You aren’t trying hard enough to get her back, Ian had told him not long ago. I never thought you were this bloody stupid.
But Mac knew he had to go slowly. If he pushed Isabella too quickly, she’d slip out of his reach, like a sunbeam he tried to capture in his hands.
“Actually, if you’ll allow me a few precious moments,” Mac said, clearing his throat, “I brought you out here for a reason.”
She smiled. “To let me cool from our rather arduous dance?”
“No.” Damn it, let me do this. “To ask you for your help.”
Chapter 3
The lofty Lord of Mount Street, so recently a Groom, has not, we have been assured, ceased his hobby of painting in the manner of the Parisians, and in fact, has been painting with renewed vigor since his marriage.
—May 1875
Isabella’s eyes flickered in genuine surprise. “My help? What on earth could I do for a lofty lord like you?”
“Nothing very difficult,” Mac said. “I simply need some advice.”
A faint smile touched her mouth, and his blood started to burn. “Good heavens, Mac Mackenzie seeking advice?”
“Not for me. For a friend.” This suddenly seemed like a bloody stupid idea, but Mac hadn’t been able to think of a better one. “I know a gentleman who wishes to court a lady,” he said in a rush. “I’ve come to ask you how to go about it.”
Isabella’s brows climbed high, her eyes so close in the darkness. “Truly? Why should you need my advice about that?”
“Because I don’t know much about courting, do I? Our own courtship lasted, what was it, about an hour and a half? Besides, this is a delicate matter. The lady in question loathes him. Once, years ago, this man hurt her. Deeply.” Mac shifted, every muscle aching. “She will need coaxing. A vast amount of coaxing.”
“But ladies do not like to be coaxed,” Isabella said, that half smile hovering. “They like to be admired and respected.”
Like hell. They wanted to be adored, wanted men panting in anticipation at the merest crook of a finger. A smile from the lady would cost even more.
“Very well,” Mac said in a tight voice. “What is your view about gifts?”
“Ladies do like gifts. Tokens of affection. But appropriate gifts, nothing wildly extravagant.”
“But he’s bloody rich, this friend. He likes to be extravagant.”
“That doesn’t necessarily impress a lady.”
Like hell, again. Women cooed over strands of diamonds, glittering blue sapphires, emeralds as green as their eyes. Mac had once bought Isabella a strand of emeralds to drape softly across her br**sts. The first night she’d worn them they’d been alone, her very lovely br**sts bared for him. He still remembered the taste of the emeralds against her skin.
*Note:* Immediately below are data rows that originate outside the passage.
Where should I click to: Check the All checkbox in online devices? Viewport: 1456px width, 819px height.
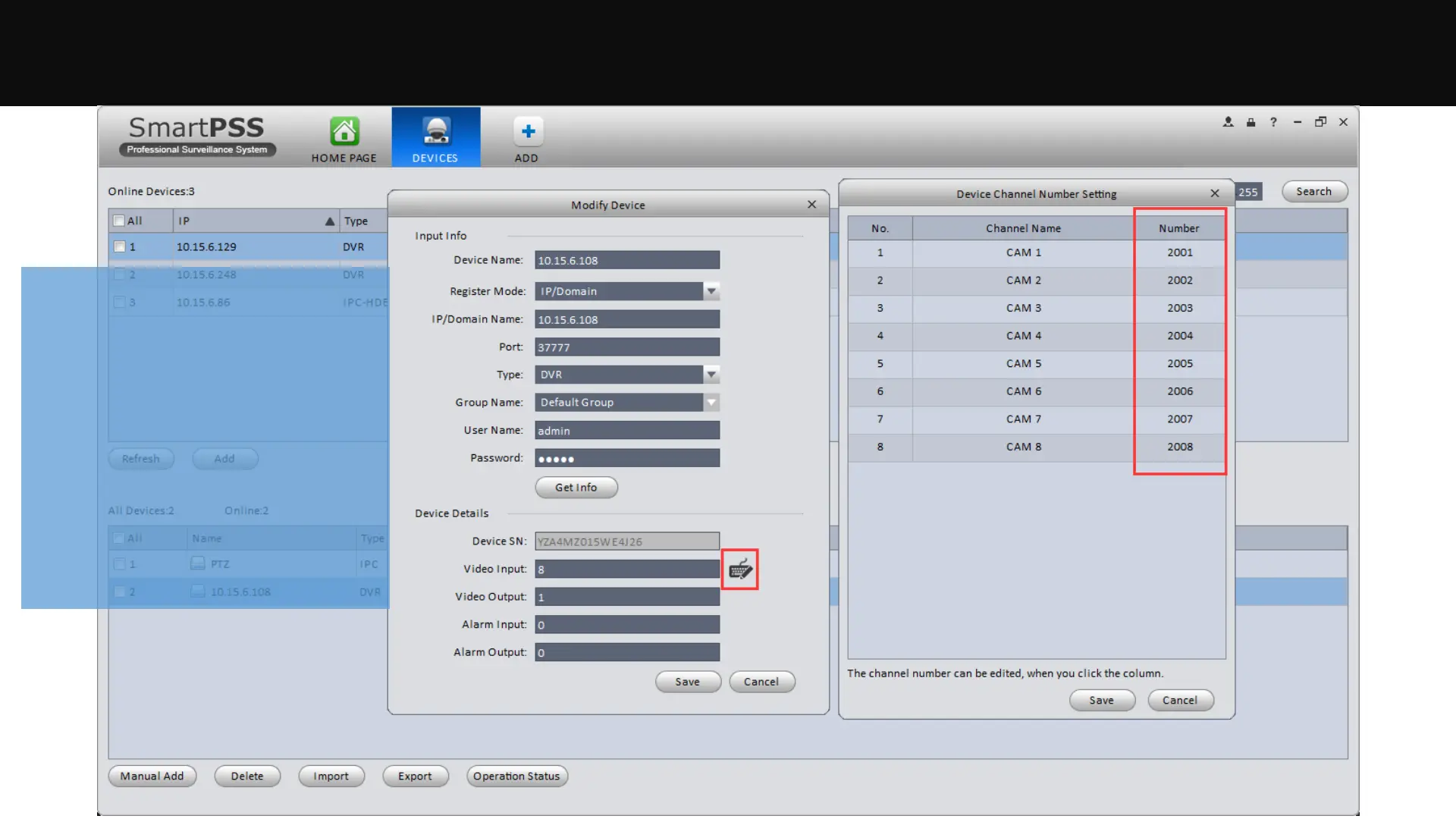(x=119, y=221)
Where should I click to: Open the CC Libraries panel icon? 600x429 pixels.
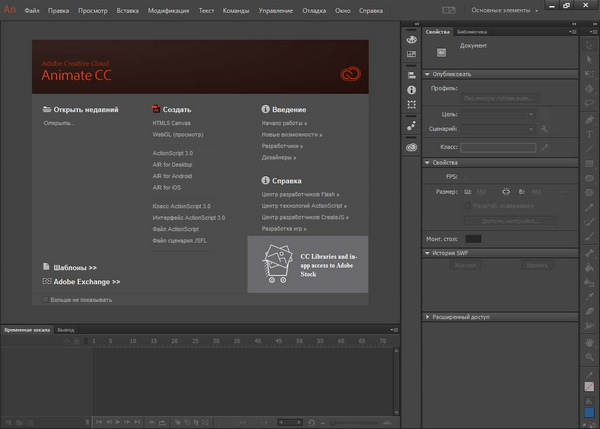(411, 147)
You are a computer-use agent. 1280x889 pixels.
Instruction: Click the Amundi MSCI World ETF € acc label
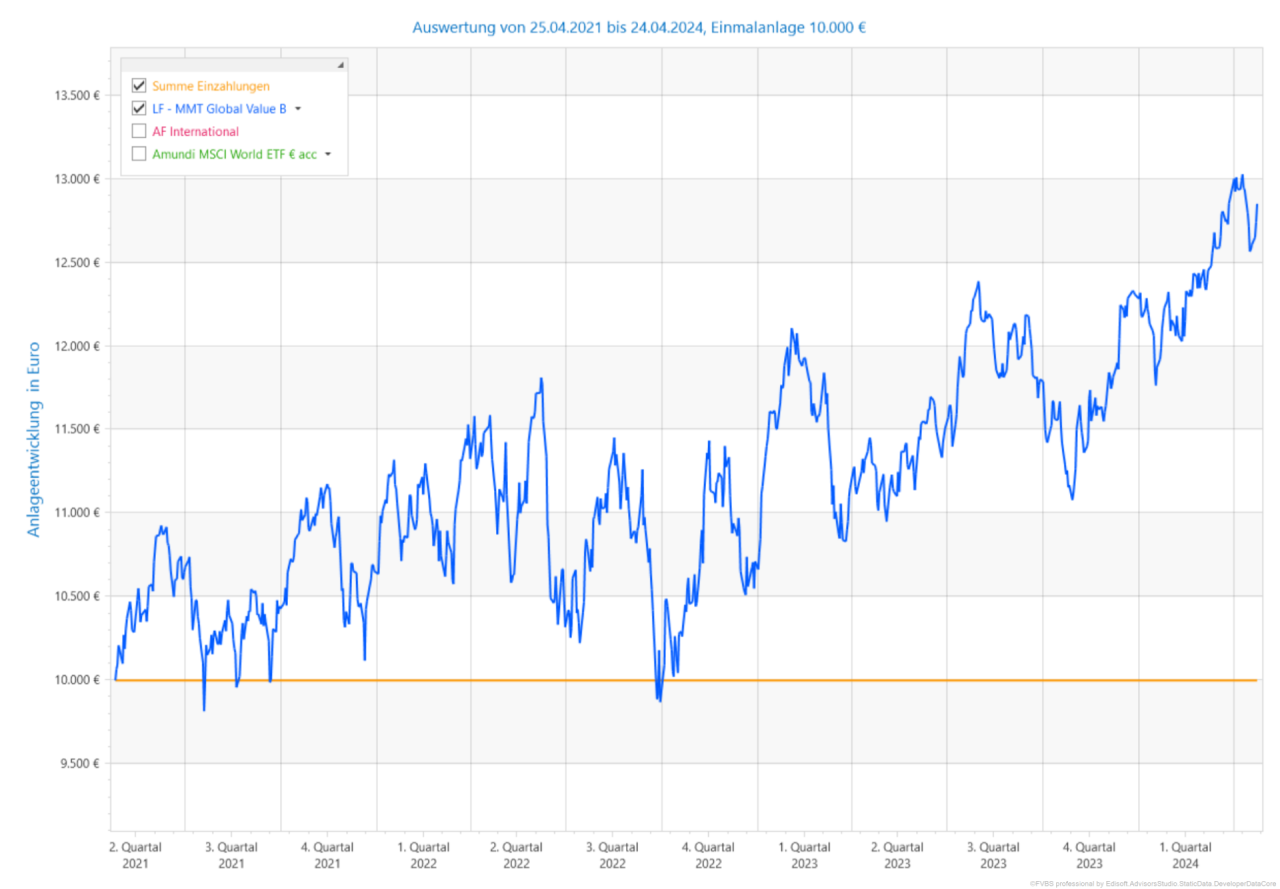235,153
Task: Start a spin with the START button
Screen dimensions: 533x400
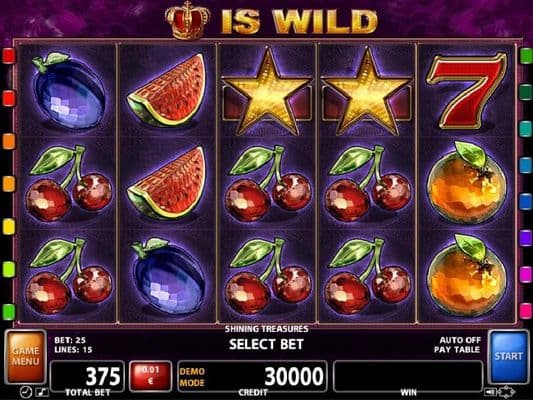Action: pyautogui.click(x=508, y=356)
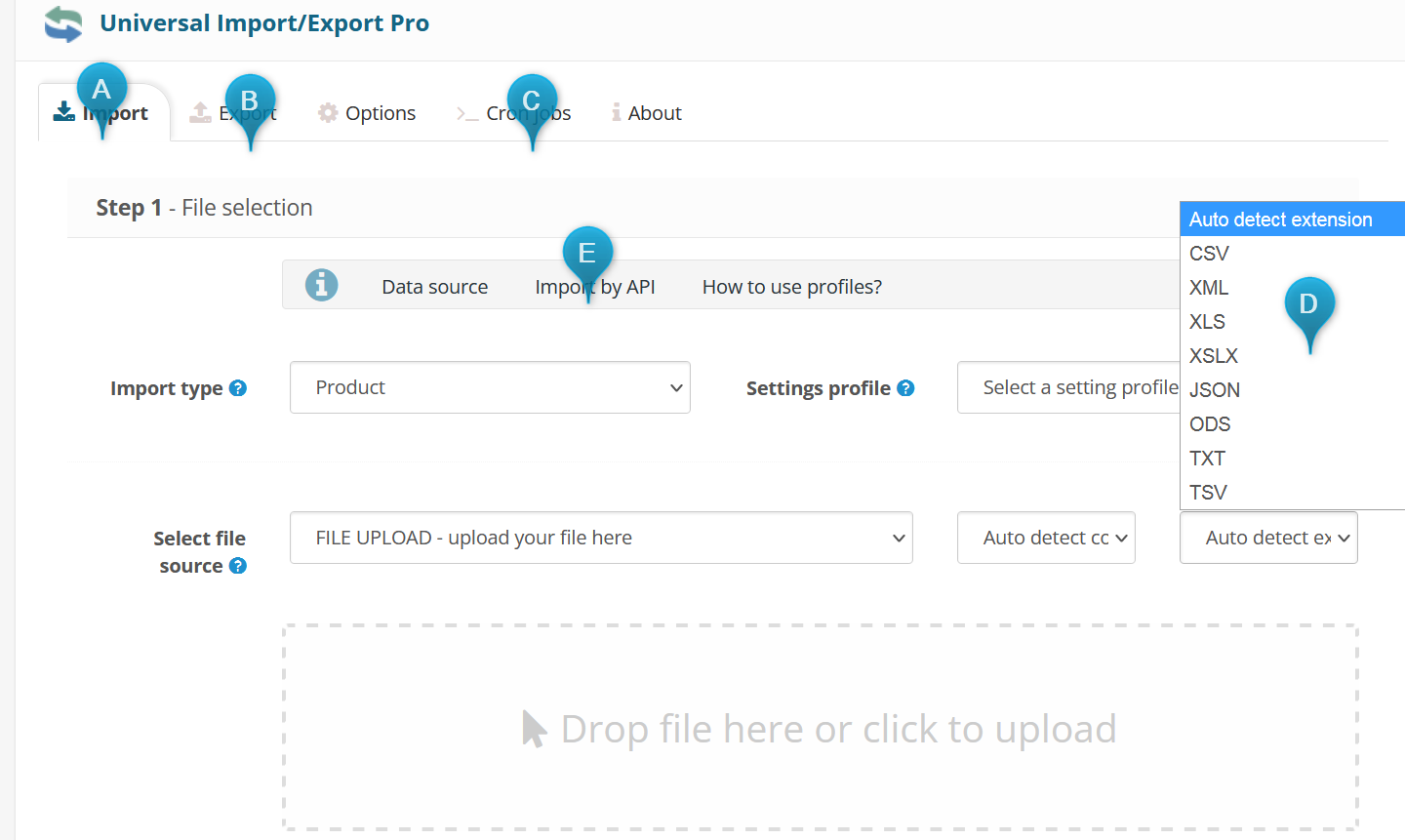Click the Options gear icon
This screenshot has height=840, width=1405.
tap(328, 113)
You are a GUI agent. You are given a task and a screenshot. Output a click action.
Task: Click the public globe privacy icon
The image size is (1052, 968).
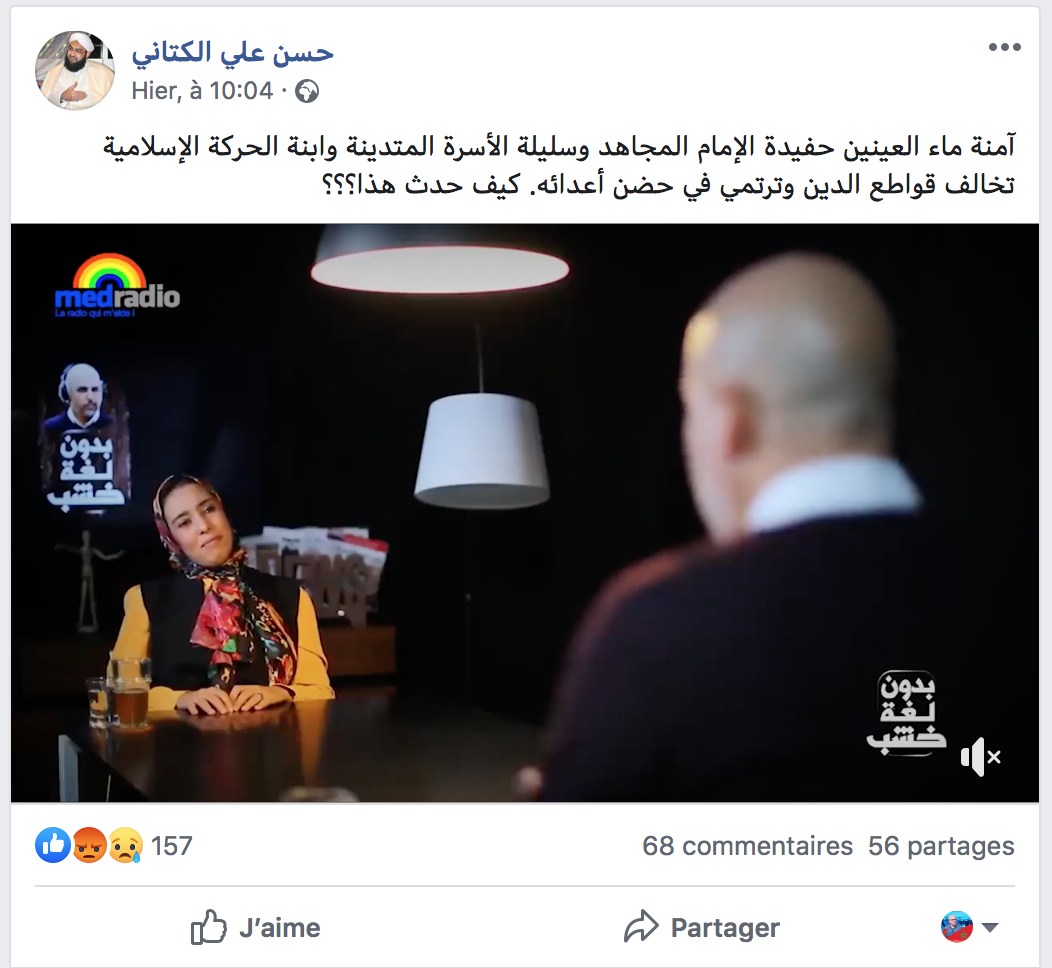pyautogui.click(x=307, y=91)
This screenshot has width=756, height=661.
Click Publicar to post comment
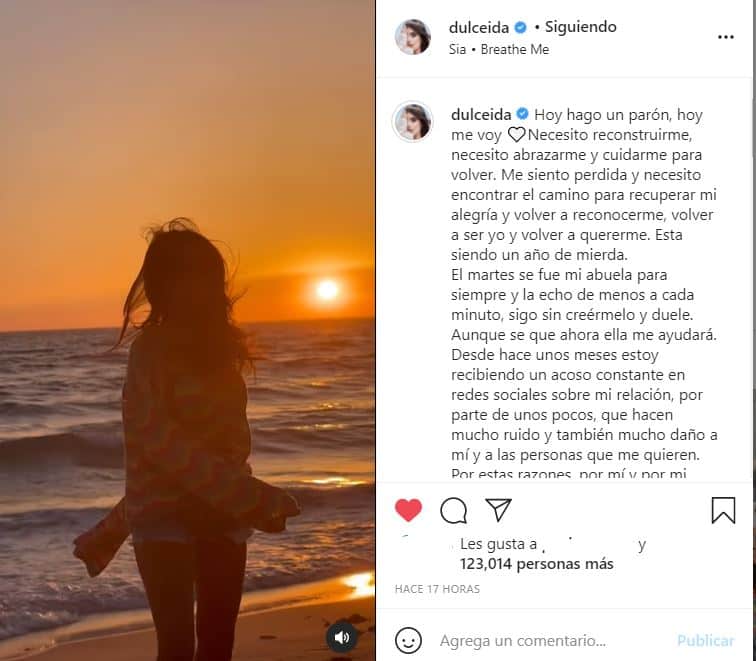click(705, 640)
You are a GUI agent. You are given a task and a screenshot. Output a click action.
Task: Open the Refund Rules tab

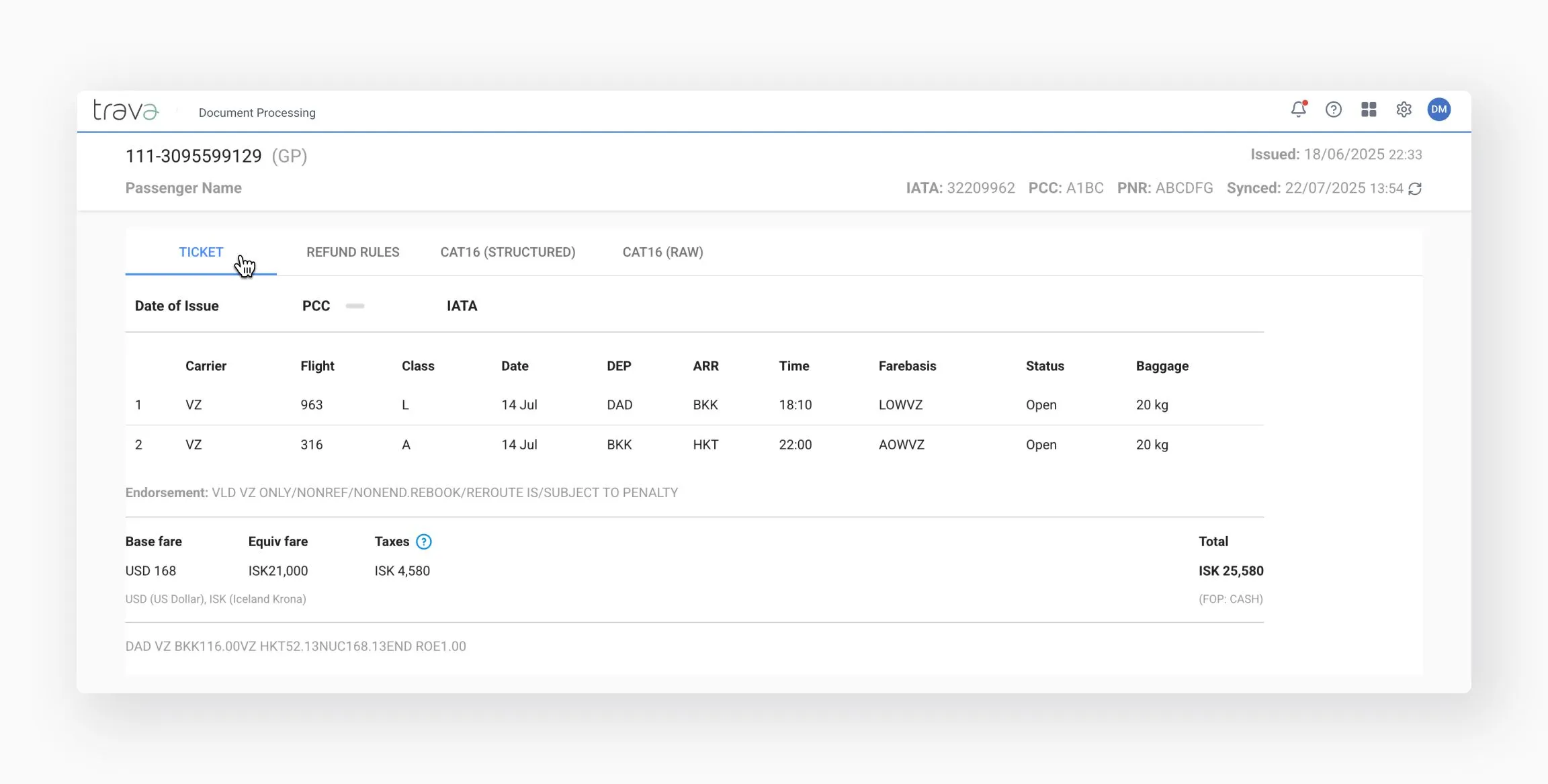point(353,252)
“Then I will teach him the difference between appropriate and extravagant,” Mac said, his voice thick. “Anything else?”
“Yes. Time. The lady will need time to think and not be rushed. To decide whether the gentleman will be appropriate for her.”
Time. There’d been too damn much of that. Wasted weeks and months and years, when Mac could have been curled against her in bed, tasting her and smelling her, feeling her warmth against the length of his body.
“You mean time for the fellow to prove his devotion?” Mac couldn’t keep the impatient edge out of his voice. “Or time for the lady to drive him completely mad?”
“Time for the lady to decide whether his devotion is true or all his imagination.”
“The lady decides that, does she?”
“She does. Always.”
Mac growled. “Bloody hard luck on the gentleman isn’t it, when a lady knows his mind better than he does?”
“That is how things are in courtship,” Isabella said coolly. “You did ask for the advice.”
“What if the damned fellow is in love and he knows it?”
“In that case, he would never have hurt the lady in the past.”
The sudden flare of pain in her eyes cut him, and Mac had to look away. Yes, he’d hurt her. Mac had hurt her and kept hurting her, and he knew it. She’d hurt him back, the two of them thrusting and parrying and trying desperately to keep their footing. What a bloody stupid way to conduct a marriage.
He drew an uneven breath. “What I propose is for you to teach me what my friend should do. Give me the lessons in courting. I will then teach what I learn to my friend.”
Mac waited while she pursed her lips. She always did that while she thought, and he’d always loved leaning closer, closer, until he brushed his mouth across that gentle pucker. Then she’d laugh and say something like, Darling Mac, you are so silly.
“I suppose I could be persuaded,” Isabella said now with her soft, red mouth. “Though this is not what’s meant by courting, you know.”
Mac pulled back a hairsbreadth. “What isn’t?”
She wet her lips, making his longing spike. “You have started badly, I am afraid. You do not ask a lady to dance by tearing her away from the partner she’s just accepted, and when she’s overheated, you walk her to a chair and fetch her an ice. You don’t whisk her out to the terrace and into the shadows.”
“Why not?”
“That is seduction, not courting. You could ruin the lady.”
“Ah.” Mac returned his hand to the wall beside her, noticing that it was shaking. “Then you consider that I’ve failed that lesson.”